Relationship between likelihood and loss function
- Normal likelihood \(\leftrightarrow\) squared error loss
- Multinomial/Binomial likelihood \(\leftrightarrow\) cross-entropy loss
Penalization/Regularization: \(L_1\) and \(L_2\) regularization
Link function: a function that connects the conditional mean \(\E(Y \mid \boldsymbol{x})\) and the linear predictor \(\boldsymbol{x}^T \boldsymbol{\beta}\):
- Real-valued response: identity link \(\E(Y \mid \boldsymbol{x}) = \boldsymbol{x}^T \boldsymbol{\beta}\)
- Binary response: logit link \(\E(Y \mid \boldsymbol{x}) = \frac{1}{1 + \exp(-\boldsymbol{x}^T \boldsymbol{\beta})}\)
- Multinomial response: softmax link \[ \E(Y \mid \boldsymbol{x}) = \left[\frac{\exp(\boldsymbol{x}^T \boldsymbol{\beta_1})}{\sum_{k=1}^K \exp(\boldsymbol{x}^T \boldsymbol{\beta}_k)}, \ldots, \frac{\exp(\boldsymbol{x}^T \boldsymbol{\beta_K})}{\sum_{k=1}^K \exp(\boldsymbol{x}^T \boldsymbol{\beta}_k)}\right]^T \]

Outline

Empirical Risk Minimization (ERM)
- A general framework for machine learning
- Decomposition of the generalization error of a model
Vapnik-Chervonenkis (VC) Theory
- Measuring the complexity of a set of models
- Providing an upper bound for the generalization error
Validation of a trained model
- Estimating the generalization error
- \(k\)-fold cross-validation
- Cross-validation for hyperparameter tuning

Different Types of Learning

There are many types of learning:

Supervised Learning
Unsupervised Learning
Reinforcement Learning
Semi-supervised Learning
Active Learning
Online Learning
Transfer Learning
Multi-task Learning
Federated Learning, etc.

Supervised Learning

The dataset consists of pairs \((x_i, y_i)\), \(x_i \in \mathcal{X}\), \(y_i \in \mathcal{Y}\), where \(x_i\) is called the feature and \(y_i\) is the associated label.
- \(\mathcal{X} \subseteq \R^p\) is called the feature space (usually \(\mathcal{X} = \R^p\))
- \(\mathcal{Y} \subseteq \R^K\) is called the label space
The goal is to learn a function \(f: \mathcal{X} \to \mathcal{Y}\) that maps the feature to the label.
Examples:
- image/text classification
- prediction
Commonly used models:
- Linear regression/Logistic regression
- Support vector machine (SVM)
- Neural network, and many others

General Framework of Supervised Learning

In this course, we will mainly focus on supervised learning.
Supervised learning can also be viewed as a function estimation problem, i.e., estimating the function \(f\) that maps the feature \(x\) to the label \(y\).
Depending the types of labels, many different models have been developed.
Instead of focusing on individual models, we will discuss a general framework for supervised learning, called Empirical Risk Minimization (ERM).

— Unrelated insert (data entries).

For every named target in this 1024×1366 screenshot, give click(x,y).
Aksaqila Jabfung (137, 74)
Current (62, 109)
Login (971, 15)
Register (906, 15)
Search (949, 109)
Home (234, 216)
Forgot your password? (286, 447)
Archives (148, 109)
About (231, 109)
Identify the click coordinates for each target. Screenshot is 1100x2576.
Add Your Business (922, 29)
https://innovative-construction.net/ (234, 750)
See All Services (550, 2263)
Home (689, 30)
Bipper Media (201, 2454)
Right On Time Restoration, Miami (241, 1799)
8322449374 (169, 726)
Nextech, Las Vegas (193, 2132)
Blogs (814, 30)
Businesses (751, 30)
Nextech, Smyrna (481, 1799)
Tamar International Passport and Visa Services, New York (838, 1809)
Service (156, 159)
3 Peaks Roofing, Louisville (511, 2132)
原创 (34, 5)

Empirical Risk Minimization

Empirical Risk Minimization (ERM)

The ERM principle for supervised learning requires:
- A loss function \(L(y, g(x))\) that measures the discrepancy between the true label \(y\) and the predicted label \(g(x)\).
- A hypothesis class \(\mathcal{G}\) which is a class of functions \(g: \mathcal{X} \to \mathcal{Y}\).
- A training dataset \((x_1, y_1), \ldots, (x_n, y_n)\).

Loss function

A loss function \(L: \mathcal{Y} \times \R^K \to \R\) quantifies how well \(\hat{y}\) approximates \(y\):
- smaller values of \(L(y, \hat{y}\)) indicate that \(\hat{y}\) is a good approximation of \(y\)
- typically (but not always) \(L(y, y) = 0\) and \(L(y, \hat{y}) \geq 0\) for all \(\hat{y}\), and \(y\)
Examples:
- Quadratic loss: \(L(y, \hat{y}) = (y - \hat{y})^2\) or \(L(y, \hat{y}) = \|y - \hat{y}\|^2\)
- Absolute loss: \(L(y, \hat{y}) = |y - \hat{y}|\)
- Cross-Entropy loss: \(L(y, \hat{y}) = -y \log(\hat{y}) - (1 - y) \log(1 - \hat{y})\) or \(L(y, \hat{y}) = -\sum_{i=1}^K y_i\log\hat{y}_i\)

Risk Function

Assume that \((X, Y) \sim F\) and \(F\) is an unknown distribution.
Given a loss function ,the risk function of a model \(h\) is \[ R(h) = \E_{(X, Y) \sim F}[L(Y, h(X))]. \]
The optimal \(h\) is the one that minimizes the risk function: \[ h^{\star} = \argmin_{h: \mathcal{X} \to \mathcal{Y}} R(h). \]
Denote the optimal risk as \(R^{\star} = R(h^{\star})\).
However, it is impossible to obtain either \(h^{\star}\) or \(R^{\star}\) because:
1. the space of all possible functions \(\{h: \mathcal{X} \to \mathcal{Y}\}\) is too large, and
2. the data distribution \(F\) is unknown.

Hypothesis Class

To make the problem tractable, we restrict the space of functions to a hypothesis class \(\mathcal{H}\).
We denote the best model in \(\mathcal{H}\) as \(h_{\mathcal{H}}^{\star} = \argmin_{h \in \mathcal{H}} R(h)\).
Its associated risk is \(R_{\mathcal{H}}^{\star} = R(h_{\mathcal{H}}^{\star})\).
By definition, it is obvious that \(R_{\mathcal{H}}^{\star} \geq R^{\star}\).
Examples:
- Linear regression: \(\mathcal{H} = \{h: h(\boldsymbol{x}) = \boldsymbol{x}^T \boldsymbol{\beta}, \boldsymbol{\beta} \in \R^p\} = \R^p\)
- Logistic regression: \(\mathcal{H} = \left\{h: h(\boldsymbol{x}) = \frac{1}{1 + \exp(-\boldsymbol{x}^T \boldsymbol{\beta})}, \boldsymbol{\beta} \in \R^p\right\} = \R^p\)
The difference between \(R_{\mathcal{H}}^{\star}\) and \(R^{\star}\) is called the approximation error.
Intuitively, the larger the hypothesis class, the smaller the approximation error.

Empirical Risk

Assuming that \((x_1, y_1), \ldots, (x_n, y_n) \iid F\), the empirical risk is \[ R_{\text{emp}}(h) = \E_{(X, Y) \sim \widehat{F}_n}[L(Y, h(X))] = \frac{1}{n} \sum_{i=1}^n L(y_i, h(x_i)) \] where \(\widehat{F}_n = \frac{1}{n}\sum_{i=1}^n \delta_{(x_i, y_i)}\) is the empirical distribution of the data.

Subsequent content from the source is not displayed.